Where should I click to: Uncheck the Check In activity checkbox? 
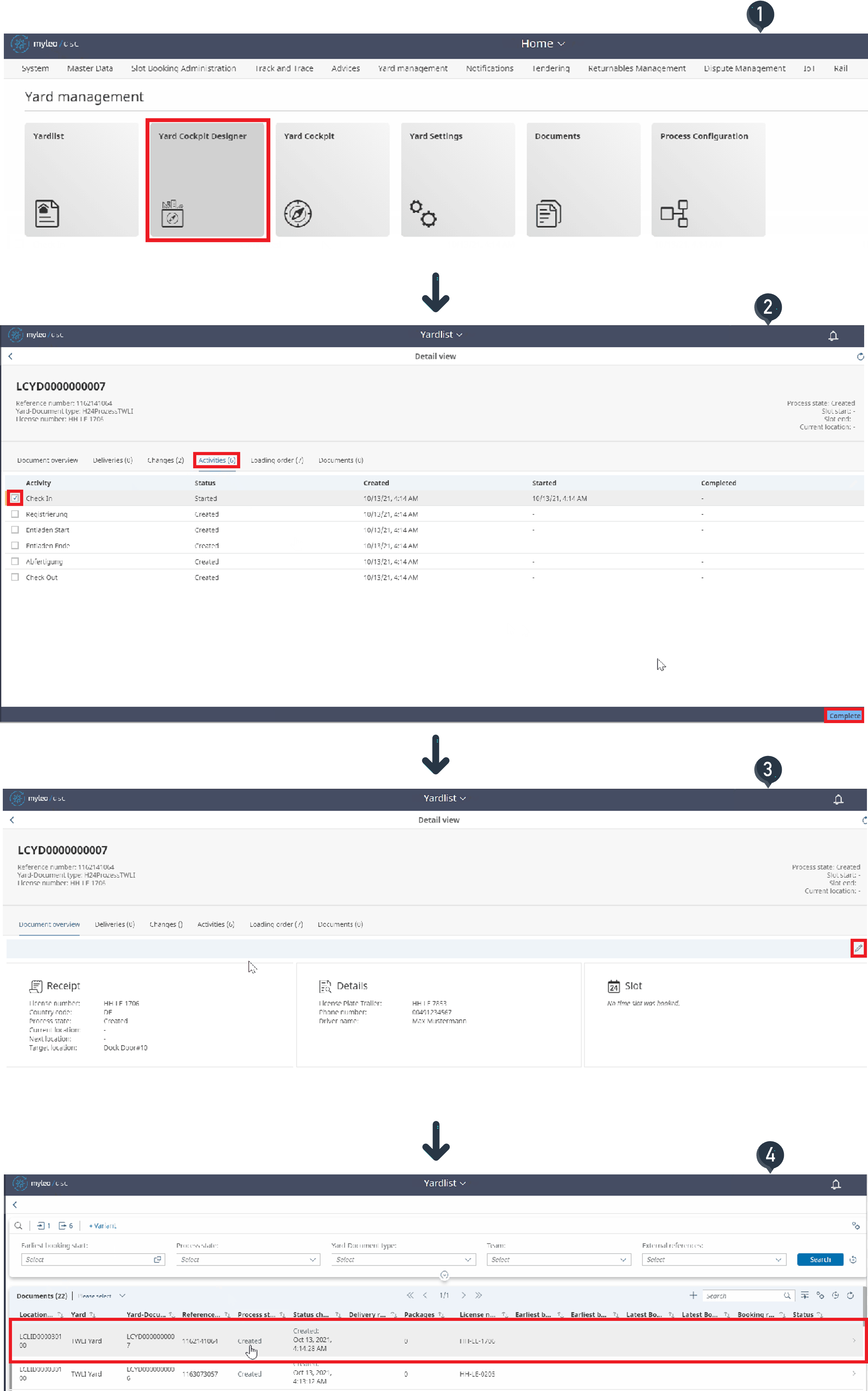(x=15, y=498)
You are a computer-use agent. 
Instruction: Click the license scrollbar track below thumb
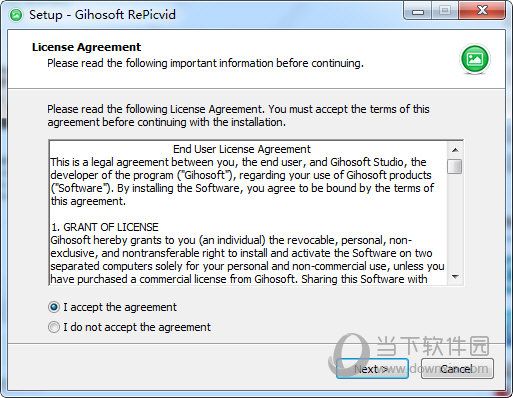[x=455, y=222]
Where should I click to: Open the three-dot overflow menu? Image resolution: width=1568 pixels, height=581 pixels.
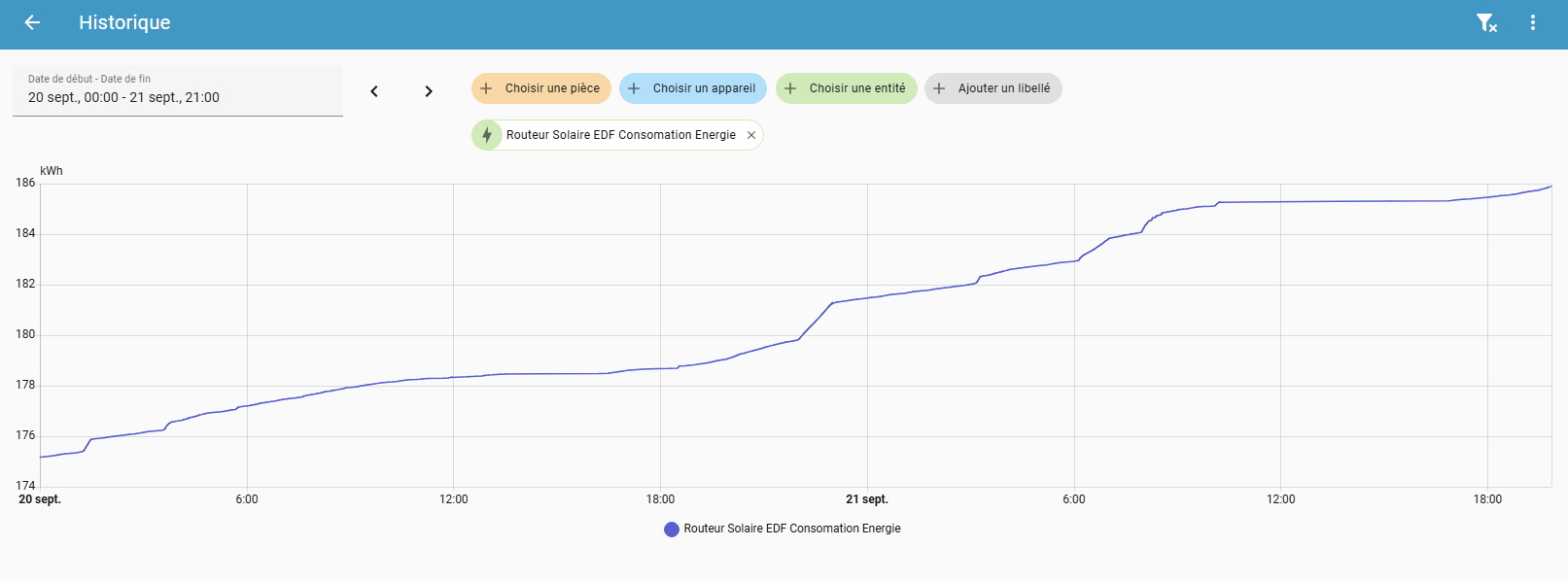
────────
■ GIVEN PROBLEM:
Repeat all three entries above word for word, and leave the pictures out of your copy.

■ SOLUTION FOR THIS EXERCISE:
Where should I click to: Uncheck the Check In activity checkbox? 
(x=15, y=498)
You are a computer-use agent. 
Instruction: Click the license scrollbar track below thumb
[x=455, y=222]
Where should I click to: Open the three-dot overflow menu? Image resolution: width=1568 pixels, height=581 pixels.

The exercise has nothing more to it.